#### [SOURCE EXTRACT]
We discussed World-Wide Volkswagen at some length in S.R. v. City of Fairmont, 167 W.Va. 880, 280 S.E.2d 712 *422 (1981), and concluded a Pennsylvania corporation was amenable to jurisdiction in this State.[4] However, we stressed in City of Fairmont that the doing business concept in our long-arm statute, W.Va.Code, 31-1-15, had to be interpreted as requiring there be certain minimum contacts in this State by the foreign corporation and quoted from Syllabus Point 1 of Hodge v. Sands Manufacturing Co., 151 W.Va. 133, 150 S.E.2d 793 (1966).[5]

There is a degree of emphasis in Brent that singles out that portion of our long-arm statute, W.Va.Code, 31-1-15, which includes in the concept of doing business, the making of a contract, the committing of a tort, in whole or in part, in this State, or the selling of a defective product in this State.[6] We do not believe that after World-Wide Volkswagen such an exclusive test can be relied upon to constitute doing business sufficient for in personam jurisdiction. As we emphasized in City of Fairmont, the test must look to the minimum contacts standard.

It must be recalled that Brent dealt with our corporation venue statute, W.Va.Code, 56-1-1(b), which among its standards for finding proper venue in a given county to sue a corporation utilized the phrase "wherein it does business." It was in order to give content to this phrase that we utilized the doing business standard set out in W.Va.Code, 31-1-15. Furthermore, there is a fundamental harmony brought about to construe "wherein it does business" in the venue statute with the doing business concept in our long-arm statute. It would create an anomalous situation to permit the venue standard to be more liberal only to find that personal jurisdiction could not be met under our long-arm statute.

#### [DATA SHOWN]

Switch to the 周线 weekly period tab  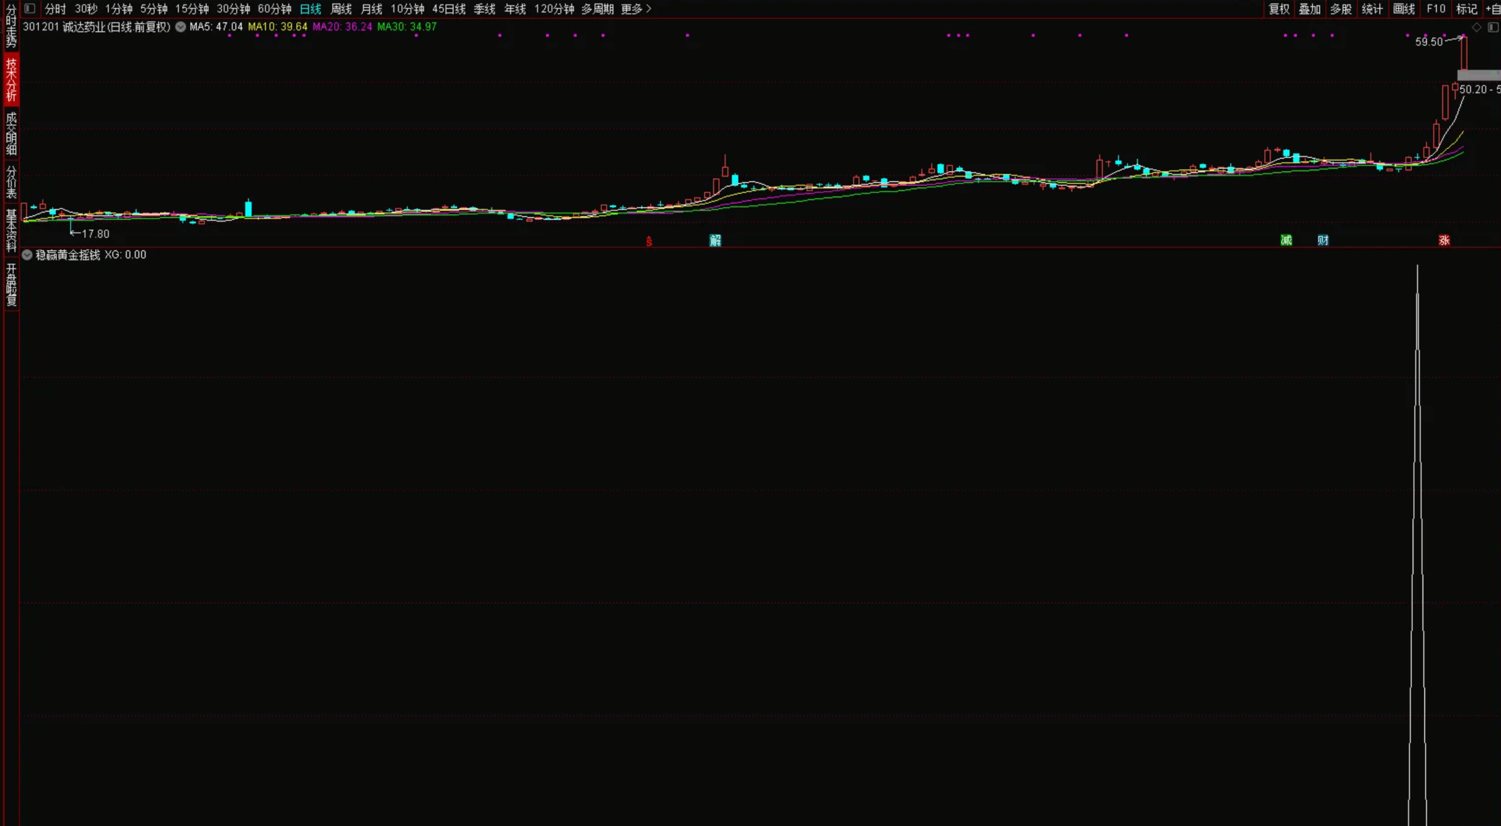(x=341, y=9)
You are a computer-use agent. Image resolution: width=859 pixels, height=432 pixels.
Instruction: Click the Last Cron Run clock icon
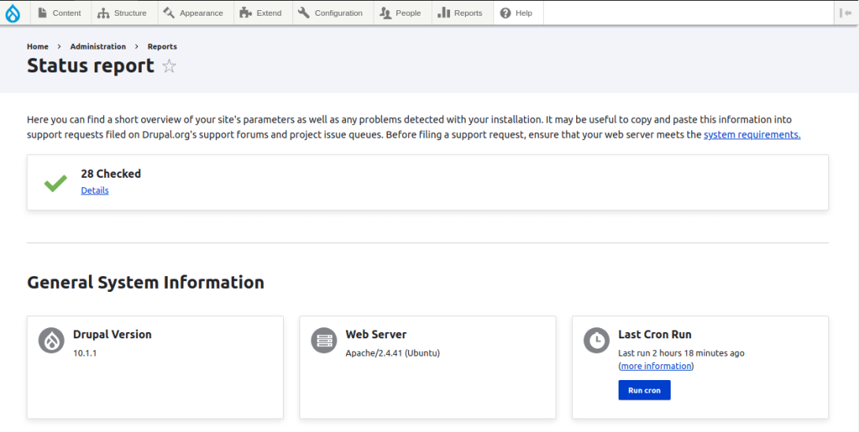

...

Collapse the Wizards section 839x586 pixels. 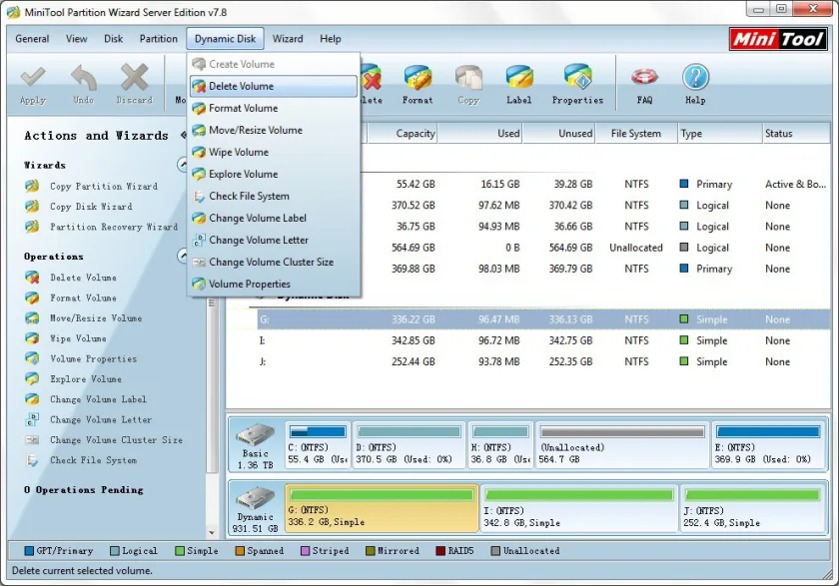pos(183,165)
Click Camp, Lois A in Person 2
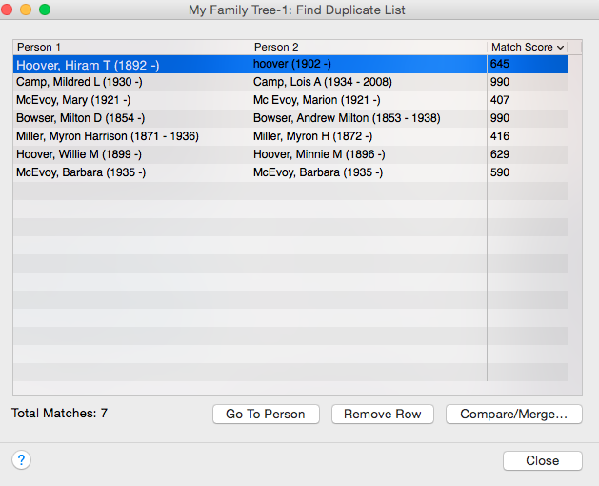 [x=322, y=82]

---

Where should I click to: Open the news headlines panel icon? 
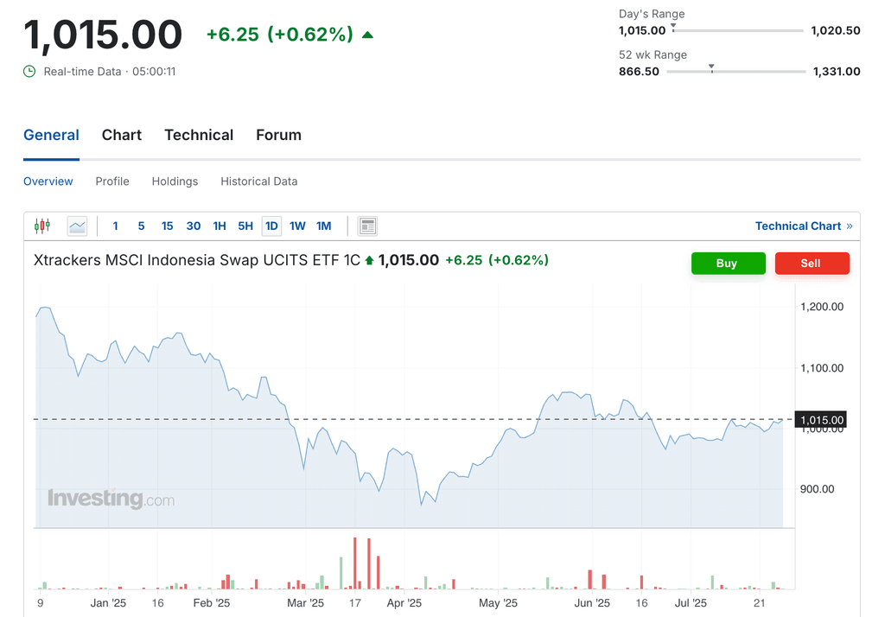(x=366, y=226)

#### [TASK A]
In the court opinion excerpt, which statute does Brent deal with?
#### [TASK B]
Copy the passage of the court opinion excerpt from "There is a degree" to "minimum contacts standard.".

#### [WRITTEN SOLUTION A]
Brent deals with the corporation venue statute, W.Va.Code, 56-1-1(b).

#### [WRITTEN SOLUTION B]
There is a degree of emphasis in Brent that singles out that portion of our long-arm statute, W.Va.Code, 31-1-15, which includes in the concept of doing business, the making of a contract, the committing of a tort, in whole or in part, in this State, or the selling of a defective product in this State.[6] We do not believe that after World-Wide Volkswagen such an exclusive test can be relied upon to constitute doing business sufficient for in personam jurisdiction. As we emphasized in City of Fairmont, the test must look to the minimum contacts standard.